Sensory Processing

It is difficult to know if an individual is having sensory processing difficulties because these abilities cannot be seen. The individual who is having these difficulties may sense that something is wrong but is often not able to tell others what it is. Worse yet, these individuals may end up being judged or misunderstood because of their perceptual differences. Consider the following scenario of a boy with unidentified color perception difficulties who cannot see the color purple. A teacher instructs the boy’s class to go to the front of the room and get a purple piece of paper. The boy may respond in one of several ways:

He does not get up because he doesn’t know what to get

He lags behind his peers, watching what they do and then trying to pick what they pick

He grabs any piece of paper without concern for the color


In all three cases, it is likely that the teacher will question why he is not getting the purple piece of paper. If the boy is unaware of his deficit, he may not be able to answer. A teacher who does not consider the reason for this may think he is being difficult, lazy or defiant. It is therefore important to be aware of some of the common behavioral responses to sensory processing deficits. Here are some common behaviors associated with sensory difficulties:


Hyper-sensitive to Sensory Input:

  • Picky eater (e.g., only eats a few foods, wants crunchy foods versus mushy food)

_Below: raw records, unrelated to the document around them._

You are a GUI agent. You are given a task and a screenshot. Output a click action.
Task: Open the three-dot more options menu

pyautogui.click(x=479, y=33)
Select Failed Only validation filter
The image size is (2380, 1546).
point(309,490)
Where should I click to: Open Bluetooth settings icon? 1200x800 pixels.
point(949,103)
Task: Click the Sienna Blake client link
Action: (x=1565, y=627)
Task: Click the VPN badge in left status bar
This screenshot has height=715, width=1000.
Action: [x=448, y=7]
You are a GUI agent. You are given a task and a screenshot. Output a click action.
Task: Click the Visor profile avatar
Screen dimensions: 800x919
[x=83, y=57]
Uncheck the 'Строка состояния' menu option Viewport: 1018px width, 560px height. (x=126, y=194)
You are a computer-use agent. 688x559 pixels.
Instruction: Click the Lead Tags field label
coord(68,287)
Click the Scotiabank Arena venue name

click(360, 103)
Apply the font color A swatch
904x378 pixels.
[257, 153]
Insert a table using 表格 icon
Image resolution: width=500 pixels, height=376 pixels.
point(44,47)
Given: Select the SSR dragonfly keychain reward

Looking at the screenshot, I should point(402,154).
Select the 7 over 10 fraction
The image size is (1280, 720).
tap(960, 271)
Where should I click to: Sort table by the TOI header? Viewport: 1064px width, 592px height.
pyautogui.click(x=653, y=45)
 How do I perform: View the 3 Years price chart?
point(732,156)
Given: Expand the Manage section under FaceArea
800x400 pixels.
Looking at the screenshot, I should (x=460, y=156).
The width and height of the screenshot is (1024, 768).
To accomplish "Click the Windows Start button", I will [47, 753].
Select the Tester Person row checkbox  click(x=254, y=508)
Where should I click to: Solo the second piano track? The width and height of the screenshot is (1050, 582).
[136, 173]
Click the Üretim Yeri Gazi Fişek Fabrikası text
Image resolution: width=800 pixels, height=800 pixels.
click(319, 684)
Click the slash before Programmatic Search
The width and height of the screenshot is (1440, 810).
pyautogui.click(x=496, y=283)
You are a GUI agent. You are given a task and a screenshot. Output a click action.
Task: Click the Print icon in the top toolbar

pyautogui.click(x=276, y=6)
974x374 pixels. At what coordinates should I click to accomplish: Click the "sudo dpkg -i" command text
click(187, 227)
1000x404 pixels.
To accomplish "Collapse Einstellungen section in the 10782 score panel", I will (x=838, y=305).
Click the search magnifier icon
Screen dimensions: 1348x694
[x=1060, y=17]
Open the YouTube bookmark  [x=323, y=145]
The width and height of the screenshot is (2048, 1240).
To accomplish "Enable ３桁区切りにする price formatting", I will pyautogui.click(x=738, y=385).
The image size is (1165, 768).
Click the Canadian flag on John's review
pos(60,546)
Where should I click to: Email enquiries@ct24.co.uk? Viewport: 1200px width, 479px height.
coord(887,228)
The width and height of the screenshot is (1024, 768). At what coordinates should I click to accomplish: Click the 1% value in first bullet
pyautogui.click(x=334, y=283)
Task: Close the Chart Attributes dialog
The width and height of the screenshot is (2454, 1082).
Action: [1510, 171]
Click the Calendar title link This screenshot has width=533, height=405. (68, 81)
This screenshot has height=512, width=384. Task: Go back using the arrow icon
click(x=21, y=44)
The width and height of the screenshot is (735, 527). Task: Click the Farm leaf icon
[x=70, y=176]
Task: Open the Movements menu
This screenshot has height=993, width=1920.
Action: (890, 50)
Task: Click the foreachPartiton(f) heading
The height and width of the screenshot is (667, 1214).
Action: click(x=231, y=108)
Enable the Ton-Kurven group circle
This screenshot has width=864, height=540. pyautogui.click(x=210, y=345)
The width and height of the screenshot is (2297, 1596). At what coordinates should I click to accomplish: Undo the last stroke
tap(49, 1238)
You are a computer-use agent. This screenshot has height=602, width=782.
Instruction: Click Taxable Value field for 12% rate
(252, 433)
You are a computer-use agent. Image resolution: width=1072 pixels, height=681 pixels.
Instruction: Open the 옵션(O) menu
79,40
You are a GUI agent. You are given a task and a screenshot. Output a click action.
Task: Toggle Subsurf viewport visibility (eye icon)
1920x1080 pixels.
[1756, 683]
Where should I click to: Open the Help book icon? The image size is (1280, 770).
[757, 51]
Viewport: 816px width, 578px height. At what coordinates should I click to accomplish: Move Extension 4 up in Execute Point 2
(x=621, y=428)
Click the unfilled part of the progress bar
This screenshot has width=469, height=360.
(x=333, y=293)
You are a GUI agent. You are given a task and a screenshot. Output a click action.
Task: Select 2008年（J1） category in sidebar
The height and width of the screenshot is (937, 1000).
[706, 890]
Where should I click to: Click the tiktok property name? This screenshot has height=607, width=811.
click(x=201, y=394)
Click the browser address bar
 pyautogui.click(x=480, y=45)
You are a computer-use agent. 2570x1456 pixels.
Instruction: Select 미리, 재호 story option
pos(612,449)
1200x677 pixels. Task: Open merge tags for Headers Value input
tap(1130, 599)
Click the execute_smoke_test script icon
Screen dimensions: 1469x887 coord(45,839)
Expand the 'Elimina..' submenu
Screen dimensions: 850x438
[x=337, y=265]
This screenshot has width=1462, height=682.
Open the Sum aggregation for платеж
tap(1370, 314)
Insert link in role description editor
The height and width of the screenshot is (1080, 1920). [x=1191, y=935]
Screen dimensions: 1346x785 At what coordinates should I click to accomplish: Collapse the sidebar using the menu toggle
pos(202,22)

  • Refuses to wear certain clothes (e.g., socks, tags in shirts, jeans)

  • Reactive to or avoidant of grooming (e.g, haircuts)

  • Avoids certain activities that involve textures (e.g., won’t touch sand on the beach)

  • Overstimulated or afraid of crowds

  • Reactive to certain sounds

  • Trouble sleeping through the night


Under-responsive to Sensory Input:

  • Dare-devil behaviors (e.g., jumping off high furniture, running in the street, always on the go)

  • Difficulty potty-training

  • Always on the go (e.g., can’t sit down for dinner, won’t leave playground)

  • Trouble falling asleep

  • Over-eats (e.g., over-stuffs mouth, doesn’t notice food on face)

  • Poor balance and coordination

  • Poor body awareness (e.g., crashes into things, walks over toys/items)


Motor Abilities

  • Poor posture, including slouching and slumping

  • Uncoordinated body movements and fidgeting

  • Clumsiness, including tripping and stumbling

  • Lack of body awareness; walking over items on the floor, bumping into things

  • Confusion of right and left; mixed hand dominance

  • Poor sense of rhythm

  • Messy handwriting

  • Difficulty with organization and structure

  • Often confused about location and direction

  • Poor athletic abilities

Luckily, sensory perceptions can be improved with proper input. Therapies work to help the body more accurately perceive input from the environment. Once this happens, behaviors automatically reduce or disappear.